*PROBLEMS TO SOLVE*:
- 1) Please edit the article on clashes between Hamas and the Islamic State by rewriting the part between "Last week, Gaza" and "Hamas have clashed.", inclusive, with "suicide bombers" replaced by "attackers".
- 2) According to the article on clashes between Hamas and the Islamic State, how many policemen were killed in the explosions at the Hamas police checkpoints?
### DOCUMENT SECTION ###
No Love Lost Among Jihadists

Islamic State video calls for attacks on Hamas members and institutions.

Last week, Gaza City, which is ruled by the Palestinian Islamist terror group, Hamas, experienced explosions at two Hamas police checkpoints that killed three policemen. If one rationally suspected that it was the work of the Israel Defense Forces (IDF), one would be proven wrong. In fact, it was perpetrated by the suicide bombers of the Islamic State in the Sinai Peninsula. The group is an affiliate of the Islamic State or ISIS (Islamic State in Iraq and Syria). The Hamas authorities in Gaza not only charged the fellow jihadist group of perpetrating the attacks but began mass arrests of the Islamic State supporters, as well as other Salafist groups throughout the Gaza Strip. And yet, it is not the first time the Islamic State Sinai branch and Hamas have clashed.
### RECORD EXCERPTS ###
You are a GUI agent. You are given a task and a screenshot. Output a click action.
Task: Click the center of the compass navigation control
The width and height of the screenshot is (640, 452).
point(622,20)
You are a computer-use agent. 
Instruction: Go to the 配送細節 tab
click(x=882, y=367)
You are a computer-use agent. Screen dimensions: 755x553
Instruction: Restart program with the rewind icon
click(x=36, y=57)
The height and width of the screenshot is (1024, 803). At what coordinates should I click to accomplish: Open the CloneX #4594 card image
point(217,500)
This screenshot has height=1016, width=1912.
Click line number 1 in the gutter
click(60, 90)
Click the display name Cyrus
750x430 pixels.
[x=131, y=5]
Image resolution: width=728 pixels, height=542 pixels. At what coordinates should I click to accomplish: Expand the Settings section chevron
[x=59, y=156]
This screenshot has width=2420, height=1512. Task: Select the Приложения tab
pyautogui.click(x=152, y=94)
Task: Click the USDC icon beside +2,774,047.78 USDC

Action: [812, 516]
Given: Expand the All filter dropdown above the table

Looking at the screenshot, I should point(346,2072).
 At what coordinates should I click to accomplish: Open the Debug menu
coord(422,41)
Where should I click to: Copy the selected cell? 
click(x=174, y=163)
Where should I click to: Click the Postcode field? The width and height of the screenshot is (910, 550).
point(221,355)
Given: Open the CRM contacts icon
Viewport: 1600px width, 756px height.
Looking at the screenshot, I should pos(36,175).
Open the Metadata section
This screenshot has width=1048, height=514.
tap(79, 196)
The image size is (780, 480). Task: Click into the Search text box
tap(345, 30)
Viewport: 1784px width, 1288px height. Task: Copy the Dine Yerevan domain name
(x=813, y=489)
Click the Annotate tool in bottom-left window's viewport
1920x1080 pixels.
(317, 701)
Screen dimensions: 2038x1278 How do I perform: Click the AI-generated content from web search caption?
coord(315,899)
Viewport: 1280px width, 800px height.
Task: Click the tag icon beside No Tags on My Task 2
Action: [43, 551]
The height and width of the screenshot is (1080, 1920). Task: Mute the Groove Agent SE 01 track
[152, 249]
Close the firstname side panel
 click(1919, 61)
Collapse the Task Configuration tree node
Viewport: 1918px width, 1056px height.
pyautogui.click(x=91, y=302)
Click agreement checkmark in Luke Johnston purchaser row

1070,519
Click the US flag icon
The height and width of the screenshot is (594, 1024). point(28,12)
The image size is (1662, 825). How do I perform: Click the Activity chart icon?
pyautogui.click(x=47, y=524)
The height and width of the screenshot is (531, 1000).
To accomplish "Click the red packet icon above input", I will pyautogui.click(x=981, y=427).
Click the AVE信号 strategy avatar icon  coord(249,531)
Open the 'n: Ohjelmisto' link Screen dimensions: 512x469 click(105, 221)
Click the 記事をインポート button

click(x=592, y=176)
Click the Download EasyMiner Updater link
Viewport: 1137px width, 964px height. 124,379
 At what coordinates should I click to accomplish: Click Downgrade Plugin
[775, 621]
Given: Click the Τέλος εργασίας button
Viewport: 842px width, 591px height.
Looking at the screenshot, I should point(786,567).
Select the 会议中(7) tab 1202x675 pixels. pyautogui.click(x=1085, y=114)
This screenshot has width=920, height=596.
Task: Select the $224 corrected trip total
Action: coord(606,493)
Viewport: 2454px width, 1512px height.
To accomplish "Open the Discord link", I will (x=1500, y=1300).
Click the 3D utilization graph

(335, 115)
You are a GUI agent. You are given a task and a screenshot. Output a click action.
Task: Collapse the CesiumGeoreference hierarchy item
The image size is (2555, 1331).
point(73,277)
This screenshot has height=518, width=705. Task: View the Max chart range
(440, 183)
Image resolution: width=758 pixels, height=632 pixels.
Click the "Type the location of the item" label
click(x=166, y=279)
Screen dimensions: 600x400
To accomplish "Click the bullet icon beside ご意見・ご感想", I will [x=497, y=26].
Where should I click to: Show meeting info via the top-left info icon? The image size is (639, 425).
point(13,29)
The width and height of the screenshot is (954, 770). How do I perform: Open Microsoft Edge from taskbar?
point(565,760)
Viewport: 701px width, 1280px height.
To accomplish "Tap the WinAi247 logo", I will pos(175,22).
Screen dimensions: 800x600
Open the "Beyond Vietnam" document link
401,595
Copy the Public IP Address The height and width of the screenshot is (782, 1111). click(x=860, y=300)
###
*OUTPUTS IN ORDER*:
- 1)
Last week, Gaza City, which is ruled by the Palestinian Islamist terror group, Hamas, experienced explosions at two Hamas police checkpoints that killed three policemen. If one rationally suspected that it was the work of the Israel Defense Forces (IDF), one would be proven wrong. In fact, it was perpetrated by the attackers of the Islamic State in the Sinai Peninsula. The group is an affiliate of the Islamic State or ISIS (Islamic State in Iraq and Syria). The Hamas authorities in Gaza not only charged the fellow jihadist group of perpetrating the attacks but began mass arrests of the Islamic State supporters, as well as other Salafist groups throughout the Gaza Strip. And yet, it is not the first time the Islamic State Sinai branch and Hamas have clashed.

- 2) Three policemen were killed.